Coronavirus, and other respiratory infections such as flu, can spread easily and cause serious illness in some people. Vaccinations are very effective at preventing serious illness from coronavirus. But there’s still a chance you might catch coronavirus, or another respiratory infection, and pass it on to other people.
To prevent the spread of coronavirus, try to stay at home and avoid contact with other people if you have symptoms of a respiratory infection such as coronavirus and you:
- have a high temperature or
- do not feel well enough to go to work or carry out normal activities
Try to do this until you no longer have a high temperature (if you had one) or until you feel better.

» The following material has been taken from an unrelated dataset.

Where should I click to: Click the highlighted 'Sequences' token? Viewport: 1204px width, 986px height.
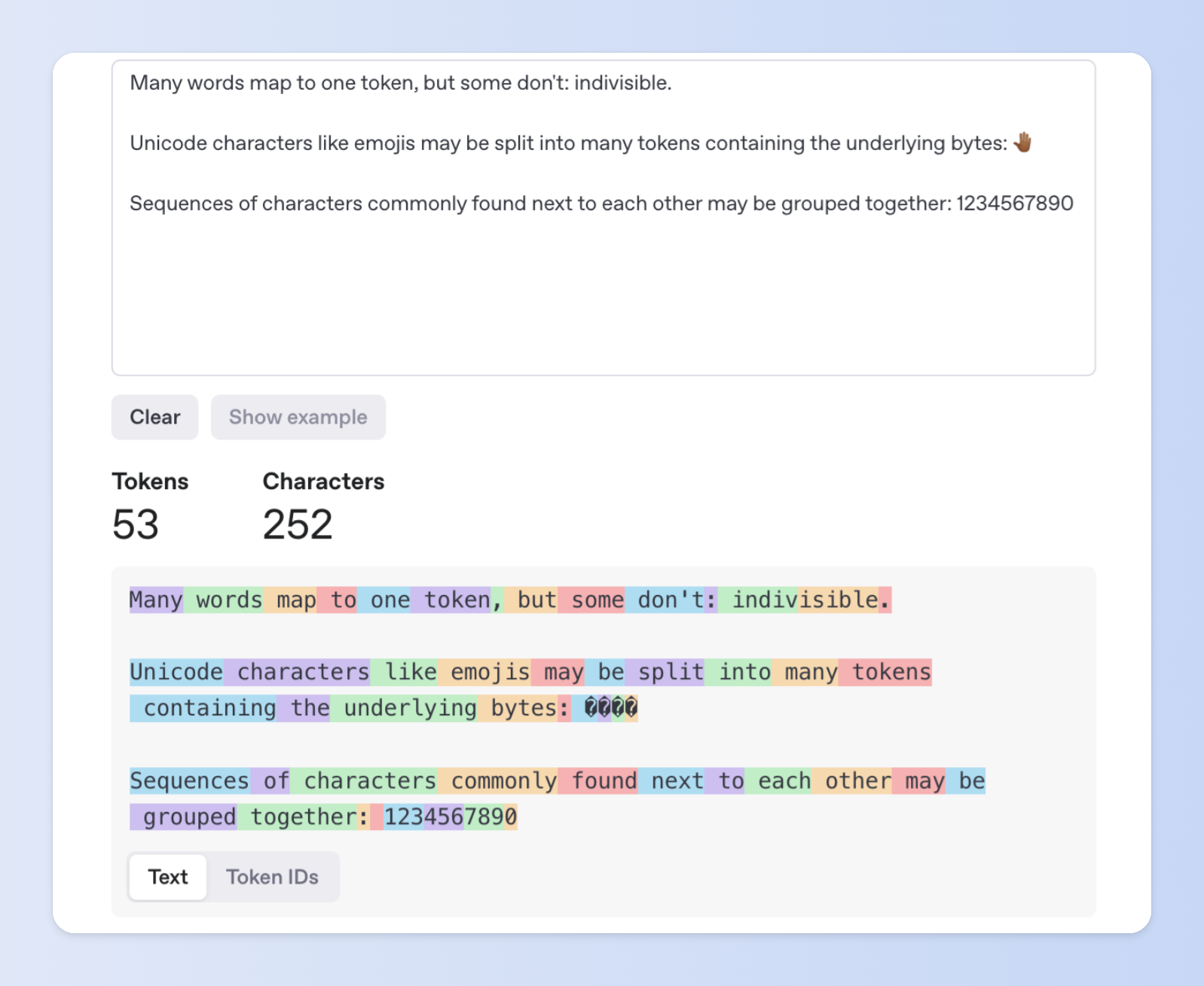pyautogui.click(x=189, y=781)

Symptoms of coronavirus include:
- continuous cough
- high temperature, fever or chills
- loss of, or change in, your normal sense of taste or smell
- shortness of breath
- unexplained tiredness, lack of energy
- muscle aches or pains that are not due to exercise
- not wanting to eat or not feeling hungry
- headache that’s unusual or longer lasting than usual
- sore throat, stuffy or runny nose
- feeling sick or being sick
How to help your symptoms
- drink fluids like water to keep yourself hydrated
- get plenty of rest
- wear loose, comfortable clothing – don’t try to make yourself too cold
- take over-the-counter medications like paracetamol – always follow the manufacturer’s instructions
Antibiotics will not relieve your symptoms or speed up your recovery.

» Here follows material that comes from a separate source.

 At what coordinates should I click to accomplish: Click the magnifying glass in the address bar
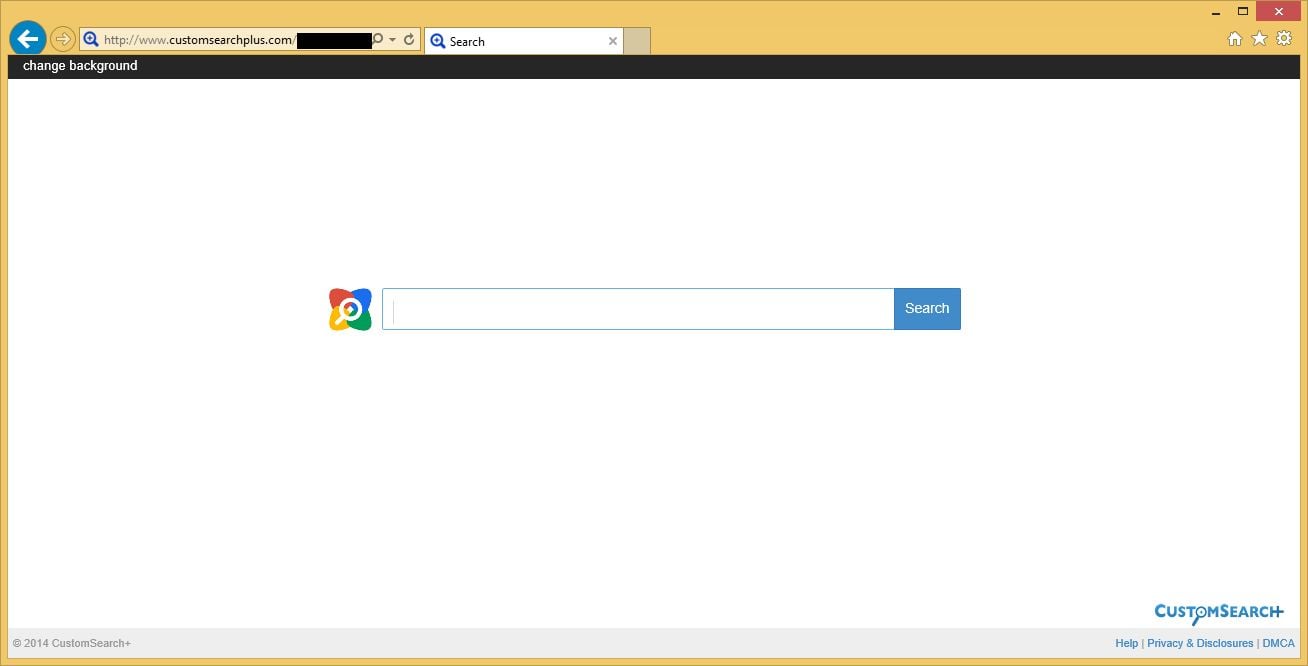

You might continue to have a cough or feel tired after your other symptoms have improved. This does not mean that you’re still infectious.

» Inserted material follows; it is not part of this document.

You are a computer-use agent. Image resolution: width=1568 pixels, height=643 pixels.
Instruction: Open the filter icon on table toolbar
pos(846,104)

Phone 999 or to go A&E if:
You or your child:
- seems very unwell, is getting worse or you think there’s something seriously wrong – children and babies in particular can get unwell very quickly
- gets sudden chest pain
- is so breathless they’re unable to say short sentences when resting, or breathing suddenly gets worse – in babies their stomach may suck under their ribs
- starts coughing up blood
- collapses, faints, or has a seizure or fit for the first time
- has a rash that does not fade when you roll a glass over it, the same as meningitis
Speak to your GP if:
- your symptoms worsen
- you’re concerned about your symptoms
- you have symptoms that you can no longer manage at home
- you’re worried about your child, especially if they’re under 2 years
If your GP is closed, phone 111. In an emergency phone 999.